Since my old account @holgermarkgraf is lost and the photographs with it, I do some repostings of my posts of last year.
So please enjoy my new/old post:
Hi Steemit,
today I tell you of my most fascinating hiking trip in Cameroon, if not my most exciting trip at all.
In September 2014 I had the chance of climbing Mount Cameroon, the second mountain in hight after Mount Kilimanjaro.
When Alim and I arrived in Buea, the city on the foot of the mountain, there where only clouds and rain. No mountain in sight. In fact the city, which lies on different layers of a mountain slope, already 1000m above sea is always covered in clouds. Therefore I called it always "Cloud City".
We tried to depart early in the morning, to reach intermediate hut in the early afternoon, which is the 2nd hut out of 4, but we got delayed because of some stuff we had forgotten in the hotel. The path led through some backyards and some fields close to the outer quarters of the city.
Alim, who is very slim, smoker and not used to mountain climbing got already tired and always needed a rest. So it was clear from the beginning, that he would slow us down. But that was ok, we had enough time and the landscape invited us to use the breaks to get in touch with the incredible nature and to take some pictures.
There were lots of plants, unknown to me, Farns curling in spirals and growing like trees. The forest was deep, calm, foggy, wet and apart from the rocky path, which went up up up, there was no way into that deep-rooted forest.
When we arrived at hut one it was raining again. But it was a solid building, where some backpackers already had checked in. We where supposed to move on up to intermediate hut. But we took a rest, and found two lovely ranger ladies at the fire in the kitchen. For me the smoke was too pungent to stay inside.
After we had finished our lunch of fruits, avocado and some bread, we moved on up, up, up the mountain. After hut one it hot already very steep, but we didn't know about the steep slope we had to climb up next morning. Fortunately the rain stopped, the clouds broke up and I got a first view of the monstrous mountain we where crawling on. It was so huge and large, you even couldn't tell if the top I got a glimpse of was the summit or not. In fact, which I figured out later, it is never the summit you can see from down-hill side, except the distance. You always climb layer by layer and the next time you get above another escarpment, you get another view of the mountain, another impression, but still you don't see the summit.

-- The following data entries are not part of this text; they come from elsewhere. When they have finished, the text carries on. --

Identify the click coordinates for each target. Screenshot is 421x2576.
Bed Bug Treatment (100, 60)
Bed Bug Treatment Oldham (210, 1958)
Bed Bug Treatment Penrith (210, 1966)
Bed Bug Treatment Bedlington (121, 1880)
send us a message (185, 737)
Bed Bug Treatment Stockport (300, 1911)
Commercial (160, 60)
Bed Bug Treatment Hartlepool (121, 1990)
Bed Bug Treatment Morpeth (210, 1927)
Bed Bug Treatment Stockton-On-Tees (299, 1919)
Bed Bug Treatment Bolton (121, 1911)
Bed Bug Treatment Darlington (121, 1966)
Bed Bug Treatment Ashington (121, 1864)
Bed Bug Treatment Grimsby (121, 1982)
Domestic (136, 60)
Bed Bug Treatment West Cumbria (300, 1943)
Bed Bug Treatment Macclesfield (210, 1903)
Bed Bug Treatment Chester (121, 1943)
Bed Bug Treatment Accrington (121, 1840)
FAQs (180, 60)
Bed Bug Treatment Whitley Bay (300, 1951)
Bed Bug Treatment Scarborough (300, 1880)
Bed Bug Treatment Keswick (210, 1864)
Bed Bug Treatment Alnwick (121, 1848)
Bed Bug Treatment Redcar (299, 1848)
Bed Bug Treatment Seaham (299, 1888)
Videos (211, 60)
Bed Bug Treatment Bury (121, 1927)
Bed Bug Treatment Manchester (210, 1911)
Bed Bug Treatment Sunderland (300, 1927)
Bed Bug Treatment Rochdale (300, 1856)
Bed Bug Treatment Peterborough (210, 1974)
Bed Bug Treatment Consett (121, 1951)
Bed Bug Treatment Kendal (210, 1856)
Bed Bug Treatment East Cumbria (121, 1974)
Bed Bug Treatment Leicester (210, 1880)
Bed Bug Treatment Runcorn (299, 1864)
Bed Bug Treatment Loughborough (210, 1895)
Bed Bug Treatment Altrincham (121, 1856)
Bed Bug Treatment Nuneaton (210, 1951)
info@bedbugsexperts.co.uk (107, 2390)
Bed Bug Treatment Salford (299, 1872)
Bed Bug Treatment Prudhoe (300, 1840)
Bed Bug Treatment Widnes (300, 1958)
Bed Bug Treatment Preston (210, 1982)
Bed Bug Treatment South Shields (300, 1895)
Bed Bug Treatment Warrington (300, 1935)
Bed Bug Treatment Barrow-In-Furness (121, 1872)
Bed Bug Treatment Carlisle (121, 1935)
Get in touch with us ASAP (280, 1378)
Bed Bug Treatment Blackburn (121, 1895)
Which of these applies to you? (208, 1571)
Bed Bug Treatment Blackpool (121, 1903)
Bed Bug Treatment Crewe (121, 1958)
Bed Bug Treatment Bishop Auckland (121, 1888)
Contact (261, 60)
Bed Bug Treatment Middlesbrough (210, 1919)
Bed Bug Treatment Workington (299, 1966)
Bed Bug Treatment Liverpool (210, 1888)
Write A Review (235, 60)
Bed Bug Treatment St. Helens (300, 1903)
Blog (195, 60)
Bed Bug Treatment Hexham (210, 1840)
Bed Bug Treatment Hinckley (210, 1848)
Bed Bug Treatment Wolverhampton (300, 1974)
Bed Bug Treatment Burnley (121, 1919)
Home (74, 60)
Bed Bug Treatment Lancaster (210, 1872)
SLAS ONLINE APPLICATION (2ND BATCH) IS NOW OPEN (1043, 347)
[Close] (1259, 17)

Then suddenly, shortly after we passed the forest line, the clouds broke up completely for about ten minutes and I got an impression of the hugeness of this massive. There where so much green gras, you couldn't see it from down there, because everything was grey and covered in clouds.
Shortly afterwards, after a couple of breaks we had to take for Alim, we arrived at intermediate hut.

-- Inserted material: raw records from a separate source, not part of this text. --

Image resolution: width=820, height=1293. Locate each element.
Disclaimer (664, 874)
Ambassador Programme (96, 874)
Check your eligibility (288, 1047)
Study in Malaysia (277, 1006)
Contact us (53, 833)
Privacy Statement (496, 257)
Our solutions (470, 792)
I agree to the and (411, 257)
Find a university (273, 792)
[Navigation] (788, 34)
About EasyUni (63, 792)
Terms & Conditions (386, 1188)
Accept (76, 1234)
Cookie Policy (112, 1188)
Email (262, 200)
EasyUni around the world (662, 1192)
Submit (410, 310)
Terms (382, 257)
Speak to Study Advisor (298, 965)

There was a priest living there, who was praying and chanting all night, and lots of beautiful birds who where feeded by him with spaghetti with tomato sauce or whatever he had for left over.
In the evening, the clouds broke up again and we had a beautiful sight down-hill, on the city of Buea and the ocean line. Exhausted and stuffed up with spaghetti, we went to bed on a hard plate of wood, only with our sleeping bags. But we where grateful for this first stage on the mountain.